VAT 2025
Important changes not to be missed!


Filing a timely VAT declaration will become increasingly important. In the past, the period of limitation for a late declaration was already extended from three to four years. In addition, it will become apparent that various administrative tolerances were abolished and that a late declaration may result in the tax authority itself imposing a so-called replacement declaration.
Last year you already learned that the so-called “VAT chain” will be reformed. Those rules will come into effect this year. Below you can read about what changes there are and when they will enter into force. This article focuses on the most far-reaching changes.
- New filling and payment deadlines
For quarterly declarers, the deadline for filing and paying the VAT declaration is extended to the 25th of the month following the declaration period. Thus, the VAT declaration for the fourth quarter of 2024 must be filed by January 25th, 2025. For monthly declarers, the deadline remains unchanged at the 20th of the month.
The deadline for the intra-Community declaration and special VAT declaration will also be extended to the 25th.

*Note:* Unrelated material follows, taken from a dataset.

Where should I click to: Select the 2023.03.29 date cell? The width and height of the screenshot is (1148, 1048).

Important: the deadline will no longer be automatically extended to the next business day when the last day is a Saturday, Sunday or a public holiday. The FPS Finance published the VAT calendar, including the removal of this tolerance. However, there is a transition period with tolerance until May 1st, 2025.
- New penalty scales
Some penalty scales in RD Nos. 41 and 44 have been adjusted. One of the notable adjustments concerns the reduction of the 15% penalty for late or non-payment of VAT:
- Timely declaration but late payment: 5%
- Late declaration: 10% – upon receipt of a proposed substitute declaration, the VAT payer still filed a declaration
- Definitive replacement declaration: 15%
In the past, the tax authorities applied a tolerance when imposing penalties in the case of late declarations. If the declaration was filed late, but no later than the 10th day of the month following the month in which the declaration was due, no penalty was imposed. This tolerance will also be completely abolished. From now on, a late declaration will always be penalized.

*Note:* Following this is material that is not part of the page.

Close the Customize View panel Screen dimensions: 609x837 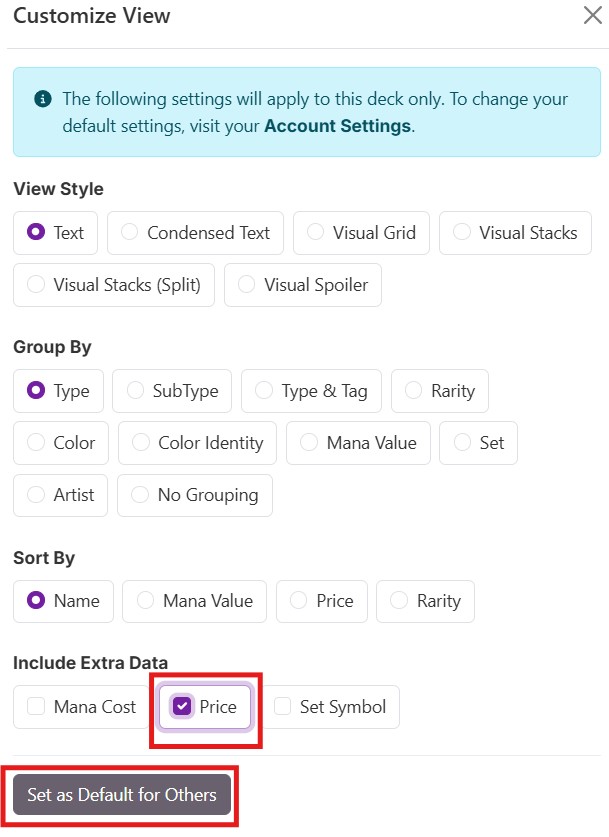591,15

- Statutory response period for VOI
From January 1st, 2025, a statutory response period of one month will apply to the request for information (counting from the third business day following the mailing). This term had been in effect for a long time for direct tax audits.
The response period can only be shortened to ten days when the rights of the Treasury are at risk or when the questions concern the audit of a refund.
- The new ‘substitute declaration’
If a VAT payer fails to file his declaration, as of January 1, 2025, the tax authorities may send a proposal for a substitute declaration after a period of three months counting from the day the declaration period has expired. The VAT payer will receive a notification of the proposal for a substitute declaration. The VAT payer then still has one month to submit a declaration. If the VAT payer fails to do so, the substitute declaration will become final.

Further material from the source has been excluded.